Report each line below that contains the string "header". Case counts.

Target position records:
┄┄┄┄┄┄┄┄┄┄

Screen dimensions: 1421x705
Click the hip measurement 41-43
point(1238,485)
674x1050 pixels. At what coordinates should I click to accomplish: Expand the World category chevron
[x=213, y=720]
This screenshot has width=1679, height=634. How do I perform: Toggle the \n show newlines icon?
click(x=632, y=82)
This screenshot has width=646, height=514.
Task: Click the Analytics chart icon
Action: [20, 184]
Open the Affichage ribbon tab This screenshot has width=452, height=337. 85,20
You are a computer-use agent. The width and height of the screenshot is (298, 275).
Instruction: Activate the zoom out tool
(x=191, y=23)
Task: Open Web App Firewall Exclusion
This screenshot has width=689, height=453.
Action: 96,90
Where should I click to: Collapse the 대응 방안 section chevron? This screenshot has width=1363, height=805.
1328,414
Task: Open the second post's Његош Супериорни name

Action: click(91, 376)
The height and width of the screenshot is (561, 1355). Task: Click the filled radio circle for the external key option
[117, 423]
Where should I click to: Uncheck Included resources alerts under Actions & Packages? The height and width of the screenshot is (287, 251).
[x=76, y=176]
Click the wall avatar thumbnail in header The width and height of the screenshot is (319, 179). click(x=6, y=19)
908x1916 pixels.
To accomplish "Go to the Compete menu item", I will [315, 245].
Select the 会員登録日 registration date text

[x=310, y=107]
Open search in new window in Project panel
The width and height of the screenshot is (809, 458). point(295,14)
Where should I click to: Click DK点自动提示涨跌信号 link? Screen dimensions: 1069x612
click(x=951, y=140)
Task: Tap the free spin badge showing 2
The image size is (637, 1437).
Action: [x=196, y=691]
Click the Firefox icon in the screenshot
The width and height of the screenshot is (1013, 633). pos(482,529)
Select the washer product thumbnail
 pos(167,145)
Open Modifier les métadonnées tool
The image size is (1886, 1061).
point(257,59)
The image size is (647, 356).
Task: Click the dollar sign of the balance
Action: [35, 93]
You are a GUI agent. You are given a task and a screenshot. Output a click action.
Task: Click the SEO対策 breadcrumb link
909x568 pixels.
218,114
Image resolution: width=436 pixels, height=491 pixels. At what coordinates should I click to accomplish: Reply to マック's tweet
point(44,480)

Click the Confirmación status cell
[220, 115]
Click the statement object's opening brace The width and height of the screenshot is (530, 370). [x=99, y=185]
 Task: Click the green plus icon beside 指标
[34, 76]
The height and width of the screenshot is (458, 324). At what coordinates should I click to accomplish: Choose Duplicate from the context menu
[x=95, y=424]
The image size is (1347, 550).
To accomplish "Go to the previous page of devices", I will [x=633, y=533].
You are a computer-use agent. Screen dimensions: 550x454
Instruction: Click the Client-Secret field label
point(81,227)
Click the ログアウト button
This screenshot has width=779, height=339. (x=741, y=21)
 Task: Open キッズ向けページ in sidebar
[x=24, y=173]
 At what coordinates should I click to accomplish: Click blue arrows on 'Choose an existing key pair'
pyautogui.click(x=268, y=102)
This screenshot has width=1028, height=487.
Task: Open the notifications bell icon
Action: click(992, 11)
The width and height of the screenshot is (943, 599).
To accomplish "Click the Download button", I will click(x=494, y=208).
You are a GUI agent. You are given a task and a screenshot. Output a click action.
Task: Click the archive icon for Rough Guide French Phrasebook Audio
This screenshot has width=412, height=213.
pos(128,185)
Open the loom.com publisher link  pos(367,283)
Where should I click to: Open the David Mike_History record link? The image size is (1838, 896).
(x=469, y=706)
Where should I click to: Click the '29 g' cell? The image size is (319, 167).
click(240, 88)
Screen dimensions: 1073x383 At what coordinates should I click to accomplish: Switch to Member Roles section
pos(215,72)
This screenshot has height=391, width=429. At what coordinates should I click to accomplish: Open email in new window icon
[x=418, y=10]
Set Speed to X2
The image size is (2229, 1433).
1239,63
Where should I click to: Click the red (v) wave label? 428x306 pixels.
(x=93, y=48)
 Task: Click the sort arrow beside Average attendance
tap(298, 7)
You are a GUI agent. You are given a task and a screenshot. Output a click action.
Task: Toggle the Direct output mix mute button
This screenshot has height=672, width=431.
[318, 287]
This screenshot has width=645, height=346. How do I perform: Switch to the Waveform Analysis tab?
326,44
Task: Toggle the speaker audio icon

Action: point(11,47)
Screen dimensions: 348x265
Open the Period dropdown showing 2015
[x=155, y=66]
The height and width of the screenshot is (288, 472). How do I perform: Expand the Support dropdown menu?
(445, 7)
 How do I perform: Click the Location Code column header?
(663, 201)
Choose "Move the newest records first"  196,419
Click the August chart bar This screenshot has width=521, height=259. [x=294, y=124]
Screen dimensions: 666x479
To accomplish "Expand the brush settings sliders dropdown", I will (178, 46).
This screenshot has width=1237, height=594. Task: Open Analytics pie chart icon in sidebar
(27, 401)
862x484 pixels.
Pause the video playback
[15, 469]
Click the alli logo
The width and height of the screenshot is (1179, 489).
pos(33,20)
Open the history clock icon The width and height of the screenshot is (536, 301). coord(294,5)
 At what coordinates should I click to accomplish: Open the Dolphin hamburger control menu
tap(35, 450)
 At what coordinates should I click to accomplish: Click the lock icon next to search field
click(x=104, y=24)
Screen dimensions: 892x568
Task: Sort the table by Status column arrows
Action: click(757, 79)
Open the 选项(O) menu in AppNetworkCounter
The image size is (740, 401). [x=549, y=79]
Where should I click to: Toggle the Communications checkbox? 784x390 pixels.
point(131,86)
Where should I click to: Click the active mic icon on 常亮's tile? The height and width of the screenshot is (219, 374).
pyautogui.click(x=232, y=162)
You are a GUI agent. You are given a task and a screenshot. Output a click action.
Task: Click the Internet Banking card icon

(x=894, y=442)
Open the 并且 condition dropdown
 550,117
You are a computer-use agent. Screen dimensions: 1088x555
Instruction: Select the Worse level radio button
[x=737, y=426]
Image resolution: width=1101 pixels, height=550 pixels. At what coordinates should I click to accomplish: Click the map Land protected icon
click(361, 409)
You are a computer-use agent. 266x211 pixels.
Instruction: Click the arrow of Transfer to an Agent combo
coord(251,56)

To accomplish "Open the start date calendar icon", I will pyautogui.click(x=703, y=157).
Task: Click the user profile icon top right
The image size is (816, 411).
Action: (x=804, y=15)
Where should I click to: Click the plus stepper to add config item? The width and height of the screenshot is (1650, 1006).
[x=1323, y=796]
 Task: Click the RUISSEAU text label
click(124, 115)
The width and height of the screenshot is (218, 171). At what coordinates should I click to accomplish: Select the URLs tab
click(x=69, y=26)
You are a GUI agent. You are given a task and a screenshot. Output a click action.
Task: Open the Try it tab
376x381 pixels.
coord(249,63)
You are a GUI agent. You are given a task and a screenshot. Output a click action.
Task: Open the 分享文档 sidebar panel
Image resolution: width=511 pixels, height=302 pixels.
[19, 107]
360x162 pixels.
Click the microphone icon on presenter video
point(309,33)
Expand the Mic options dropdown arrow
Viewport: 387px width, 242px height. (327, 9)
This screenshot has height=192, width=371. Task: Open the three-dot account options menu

┄┄┄┄┄┄┄┄┄┄

## ANSWER TO THE EXERCISE:
Click the wall avatar thumbnail in header The width and height of the screenshot is (319, 179). click(x=6, y=19)
 How do I perform: Click the Location Code column header?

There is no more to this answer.